### Problems to work on
(1) From the earnings call transcript, duplicate the passage starting with "But if you see" and going on through "at near term?".
(2) In the earnings call transcript, what figure is the affordable category closer to for some of the large entities, going by their commentary?

### Text for analysis
_____

I mean have we started seeing some impact of this in the affordable segment? Basically, what I am trying to understand, is there a case that, I mean, over a course of time, yields can see some structural compression from where we are today?
Actually, difficult to say at this point of time. But, if I were to just look at some of the 2 or 3 of the large entities that are talking about affordable housing, there is a wide spectrum when we talk about affordable housing. When we say is affordable housing, we talk about less than INR 25 lakhs, average ticket size of INR 10 lakh to INR 12 lakh or INR 12 lakh to INR 13 lakh, etc.
But if you see some of their commentary, it is closer to INR 20 lakhs that is the affordable category for them.
And correspondingly, obviously, the yield at which they are operating in that segment will be lesser. So, we are talking about different buckets here. We will have to wait and see how much is the impact on our bucket, which is, let us say, the INR 5 lakh to INR 25 lakh range. As of now, I would say the buckets are different. The buckets in which these entities are operating would be probably different. And hence in the 0 lakh to INR25 lakh bucket, hopefully, there should not be that much impact.
We will take our next question from the line of Renish Bhuva from ICICI Securities.
Sir, just 2 questions from my side, one on the LAP. So, we have seen last few quarters, LAP growth has been much faster than HL. So where do you see LAP share settling in at near term?

_____

### Given entries
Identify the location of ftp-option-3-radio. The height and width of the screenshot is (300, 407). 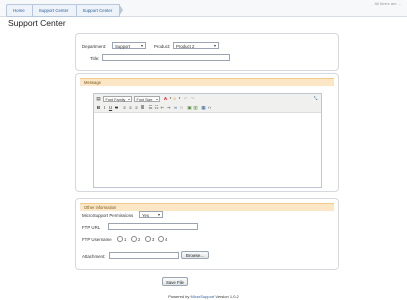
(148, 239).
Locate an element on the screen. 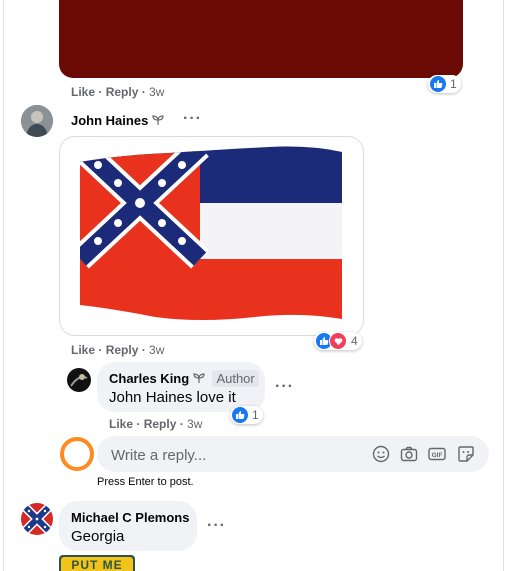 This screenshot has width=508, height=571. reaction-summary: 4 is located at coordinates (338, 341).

_____

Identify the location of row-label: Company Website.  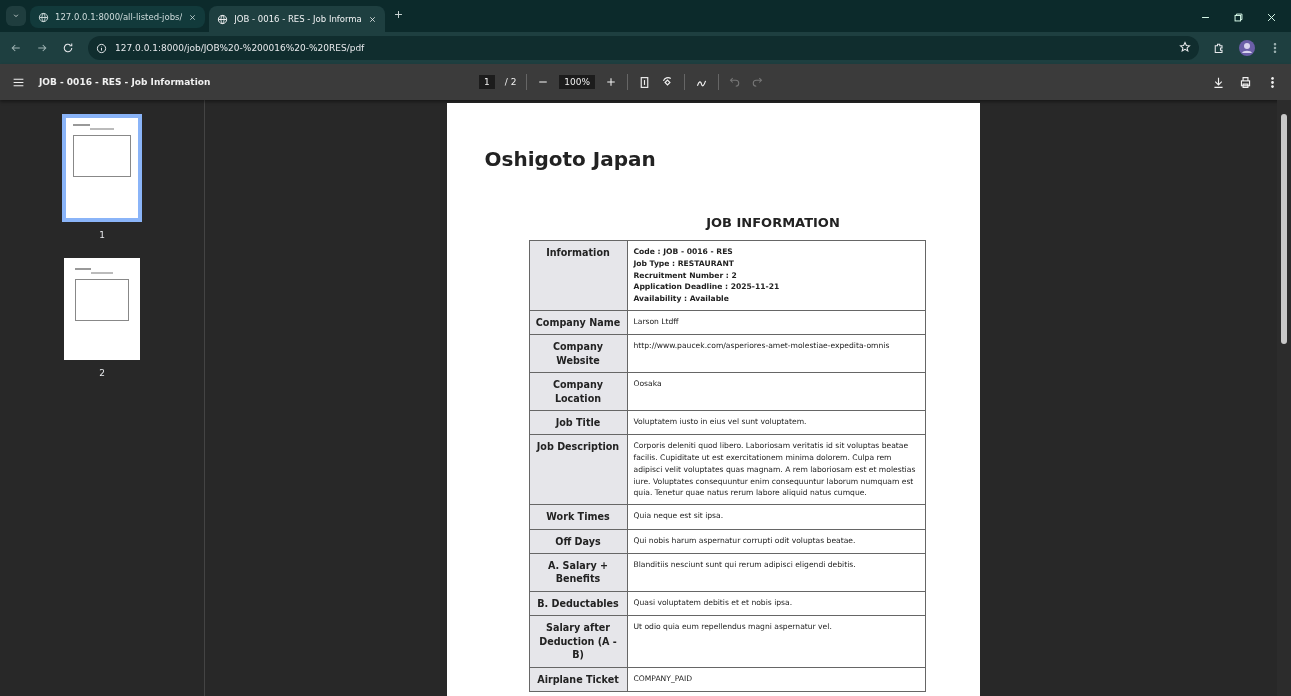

_____

### Answers by item
(1)
But if you see some of their commentary, it is closer to INR 20 lakhs that is the affordable category for them.
And correspondingly, obviously, the yield at which they are operating in that segment will be lesser. So, we are talking about different buckets here. We will have to wait and see how much is the impact on our bucket, which is, let us say, the INR 5 lakh to INR 25 lakh range. As of now, I would say the buckets are different. The buckets in which these entities are operating would be probably different. And hence in the 0 lakh to INR25 lakh bucket, hopefully, there should not be that much impact.
We will take our next question from the line of Renish Bhuva from ICICI Securities.
Sir, just 2 questions from my side, one on the LAP. So, we have seen last few quarters, LAP growth has been much faster than HL. So where do you see LAP share settling in at near term?

(2) INR 20 lakhs.